3 Responses to “ENB.PR.F To Reset At 4.689%”

  1. dodoi says:

    There is also ENB.PR.V (USD), 4%+3.14, which reset to https://www.newswire.ca/news-releases/enbridge-provides-notice-of-series-1-preferred-shares-conversion-right-and-announces-reset-dividend-rates-681550231.html, an increase of almost 50% of the initial yield, though we should consider its lower rating. It is not hard to see why market is concerned about ENB.

    Back in August last year when ENB.PF.U (USD), 4%+3.15, reset to 4.959%, I made a note of the current rate for 3 month US Government treasury bill which was 1.08. For a floating preferred share to earn as much as the fixed reset, the 3 months treasury bill should have been 1.81%. Guess what? Nine months later the 3 months treasury bill is 1.85%. I would say the decision to convert or not also depends of your ability to “read” the future.

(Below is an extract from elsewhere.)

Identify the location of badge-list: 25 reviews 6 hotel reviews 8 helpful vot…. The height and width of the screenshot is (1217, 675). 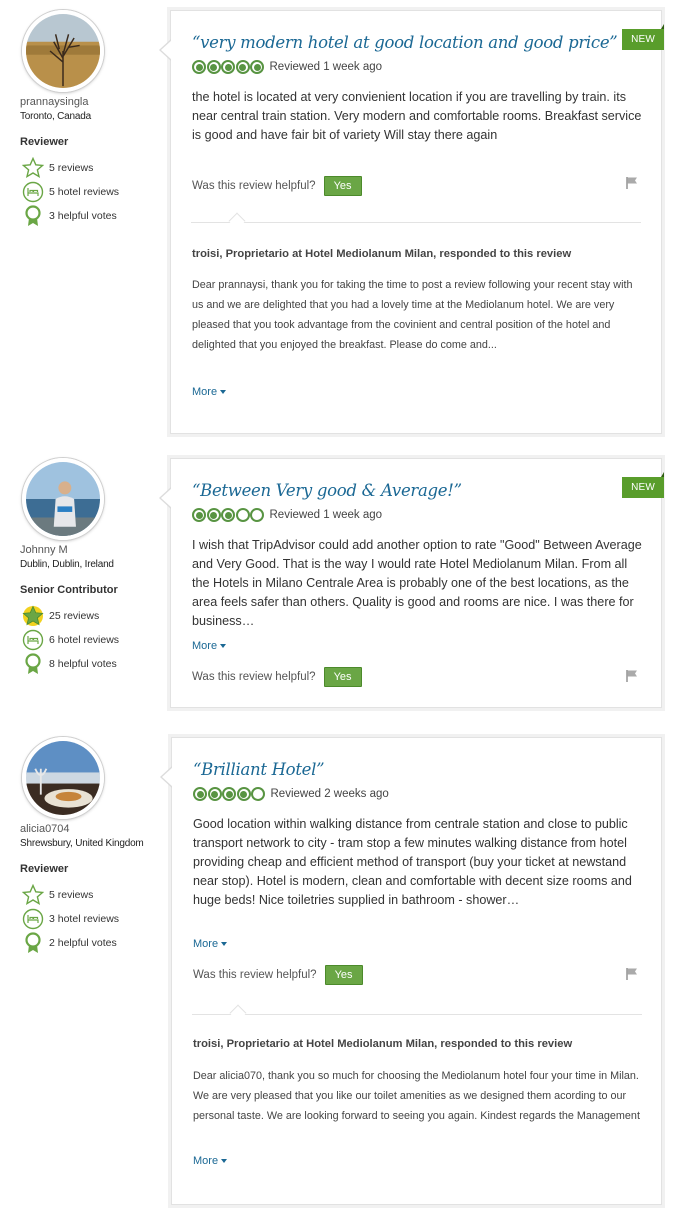
(70, 640).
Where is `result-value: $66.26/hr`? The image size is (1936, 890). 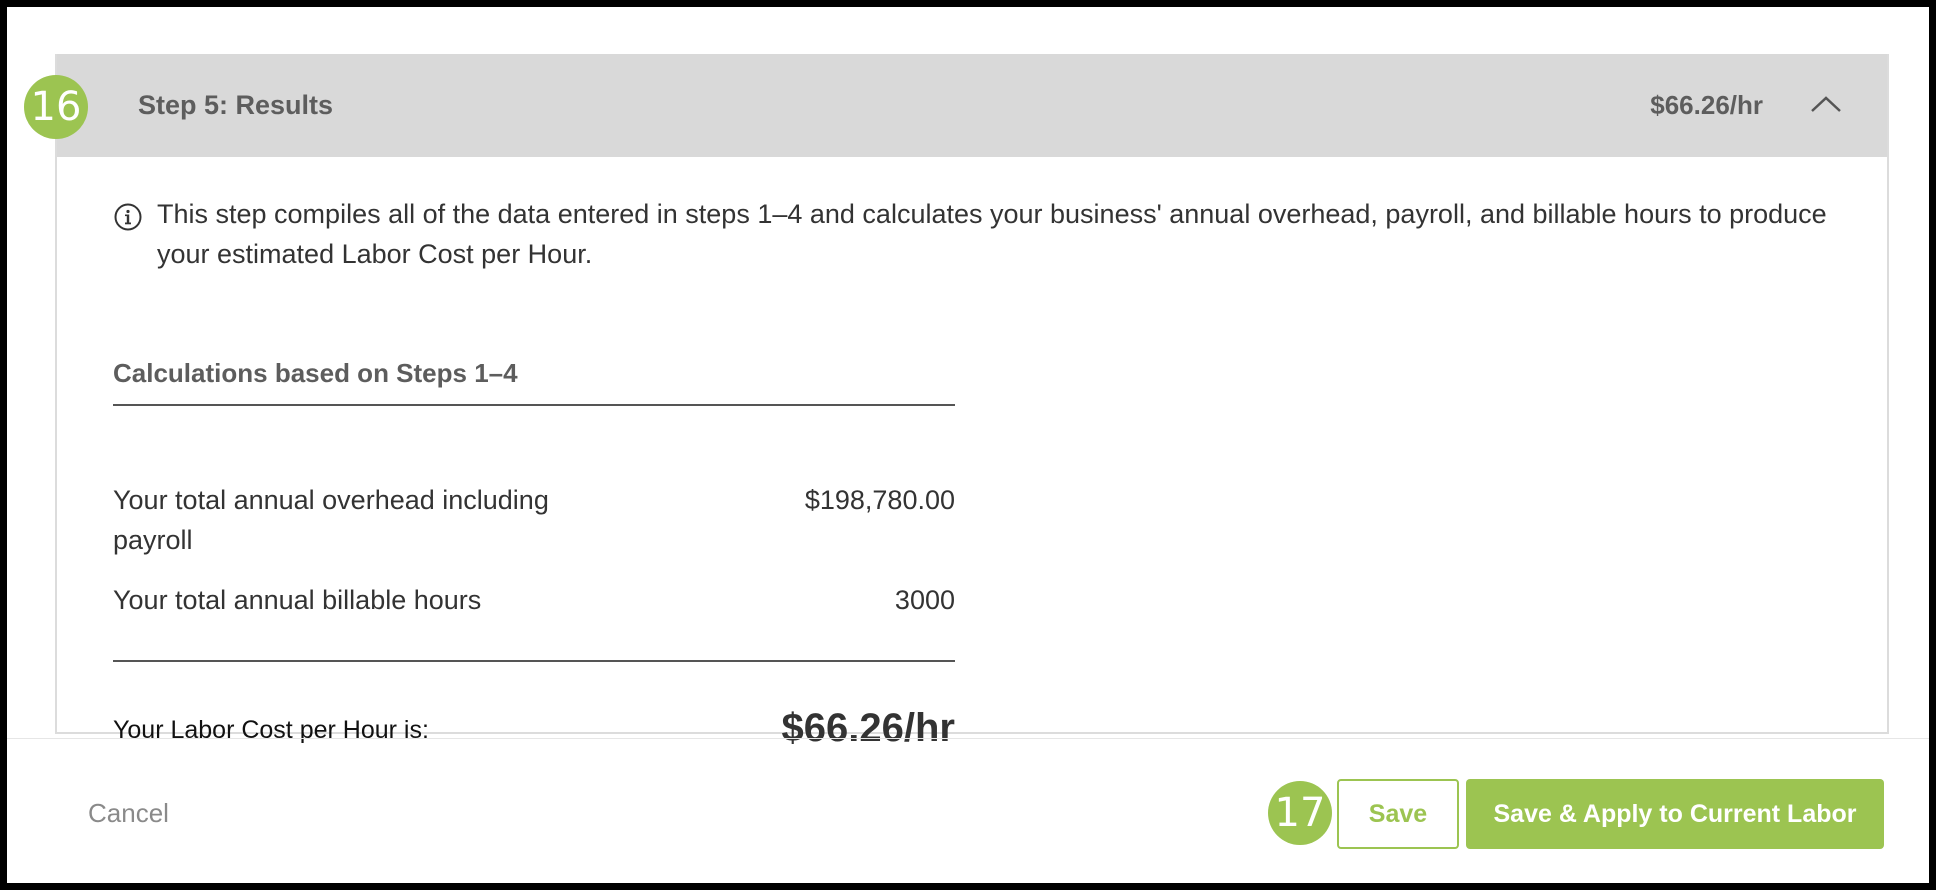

Of course a recession could come and you will regret if you converted to the floating rate.

    I own a both these preferred shares and am quite happy with the increase. I am curious what will happen next year with ENB.PF.V (USD), 4.4+2.85%, fixed preferred share.

    James, thank you for educating us.

  2. Ticktock says:

    Thanks for the link dodoi. I have this pref also as well as 2 other US pays.
    It’s interesting that for the last 3 months the US pays have traded roughly in line with the common, which presently yields more than the prefs, a situation not repeated in recent memory.

    As for the ENB.PF.V Series 5 issue resetting, in all likelihood, on March 1, 2019, I have it as a 4.4 + 2.82%, not 2.85.

  3. jiHymas says:

    You are correct, Ticktock, ENB.PF.V was issued as a FixedReset, 4.40%+282.